## Task list
[1] Copy this part of the driving-planner text word for word, starting at the words "We evaluate the" and ending after "last planning cycle.".
[2] For each statement, answer yes or no according to the driving-planner text, and quote the words from it that decide the answer: (a) the green triangle marks the optimal policy; (b) the z-axis shows distances from the lane centers; (c) the evaluation course has only one lane.

Fig. 1: Illustration of our planner for automated driving, which samples policies for our deep inverse reinforcement learning approach. The z-axis corresponds to the velocity, whereas the ground plane depicts spatial feature maps such as distances from the lane centers. A subset of policies is visualized, where the green triangle shows the optimal policy and the blue triangles high-light the highest policy attention. The color gradient corresponds to the policy value. Blue policies have a high attention activation. The cylindric objects represent a stop barrier.

We evaluate the behavior of our approach in complex simulated driving situations over an oval course including multiple lanes. The ego vehicle chases checkpoints, has to stop at stop signs, and needs to interact with other vehicles that drive at lower velocities. We compare the reward predictions of our neural network architecture against baseline approaches using the expected value difference (EVD) and expected distance (ED) to the demonstrations. Our experiments show that we are able to produce stationary reward functions if the driving task does not change while at the same time addressing situation-dependent task switches with rapid response by giving the highest weight to the reward prediction of the last planning cycle.

## Entries supplied
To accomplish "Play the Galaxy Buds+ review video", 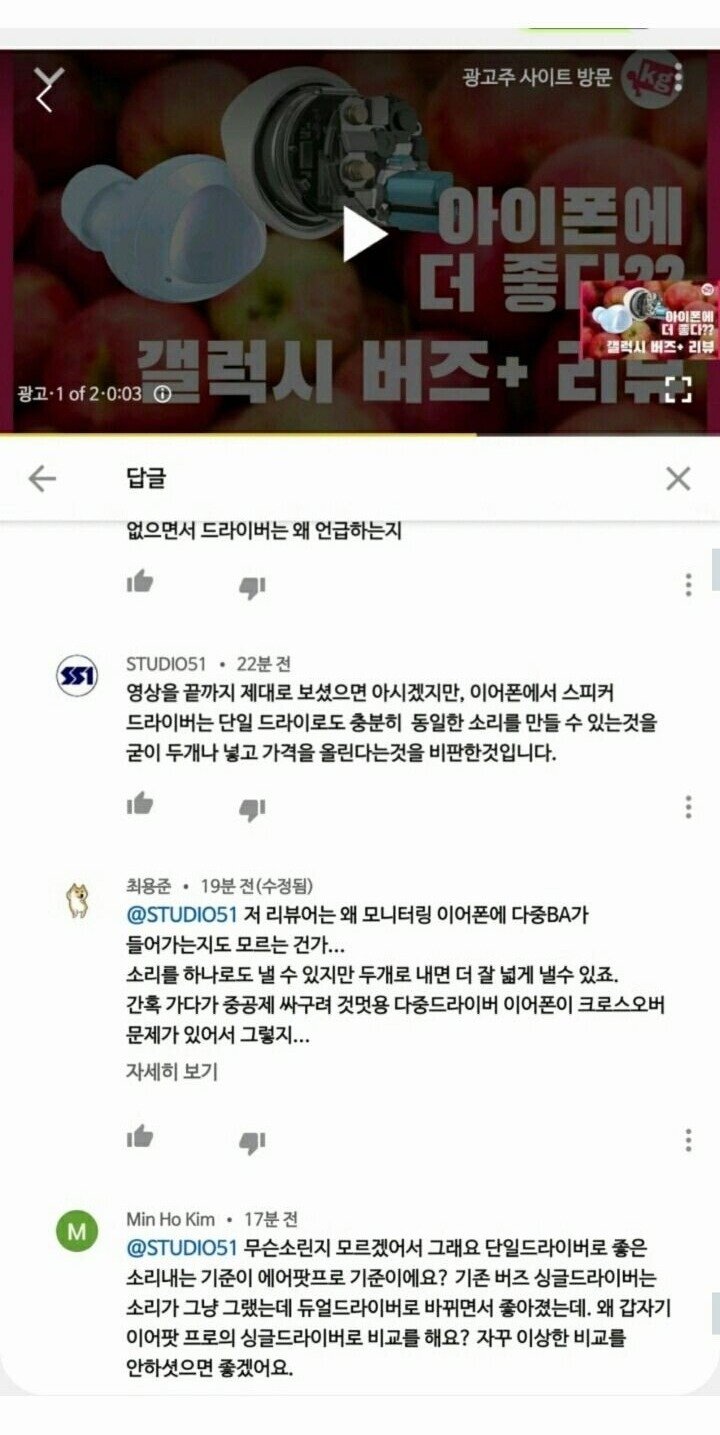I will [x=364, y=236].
==
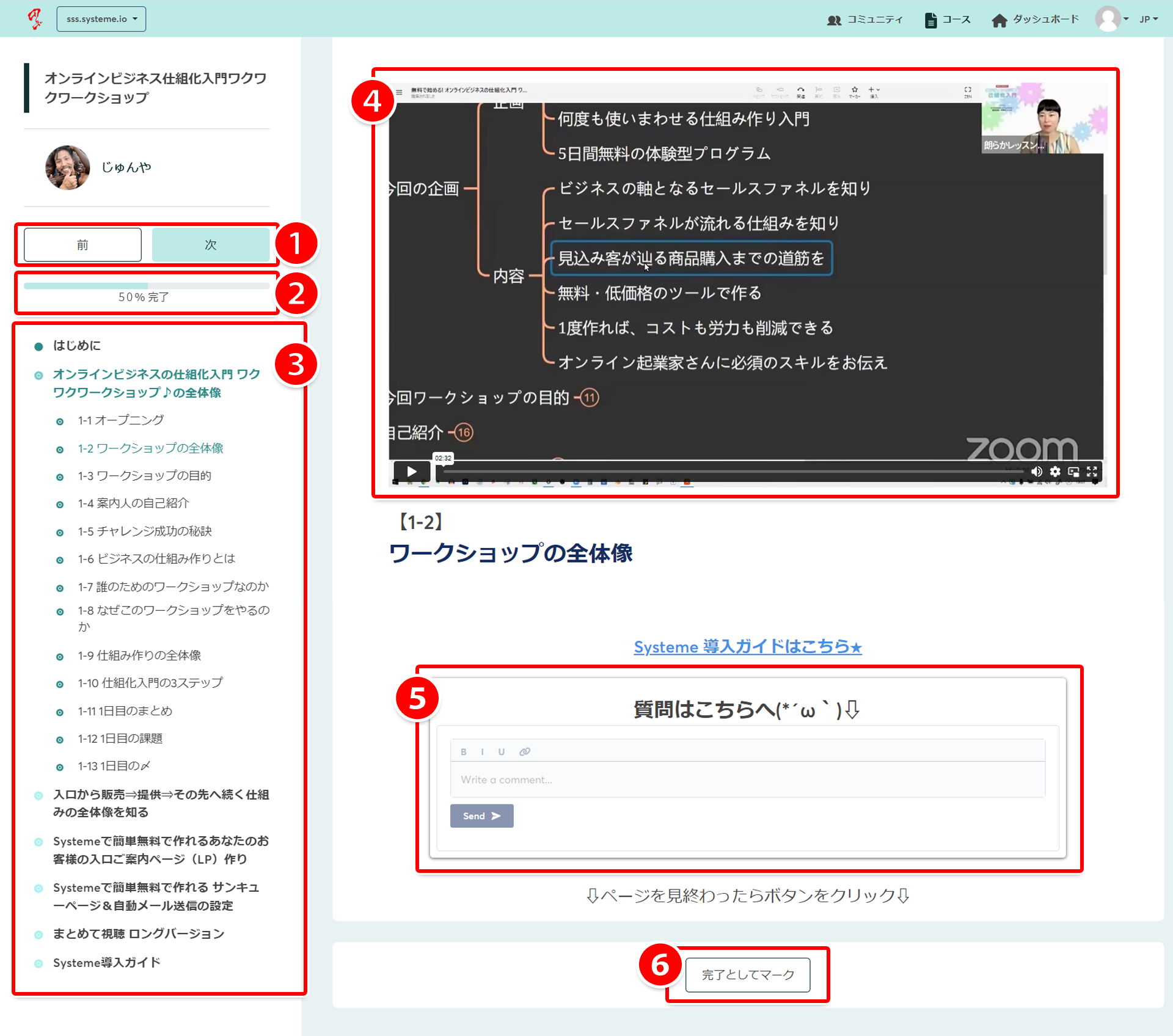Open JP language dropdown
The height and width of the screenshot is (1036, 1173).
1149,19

## Complete answers
[1]
We evaluate the behavior of our approach in complex simulated driving situations over an oval course including multiple lanes. The ego vehicle chases checkpoints, has to stop at stop signs, and needs to interact with other vehicles that drive at lower velocities. We compare the reward predictions of our neural network architecture against baseline approaches using the expected value difference (EVD) and expected distance (ED) to the demonstrations. Our experiments show that we are able to produce stationary reward functions if the driving task does not change while at the same time addressing situation-dependent task switches with rapid response by giving the highest weight to the reward prediction of the last planning cycle.

[2]
(a) Yes: "the green triangle shows the optimal policy"
(b) No: "The z-axis corresponds to the velocity"
(c) No: "an oval course including multiple lanes"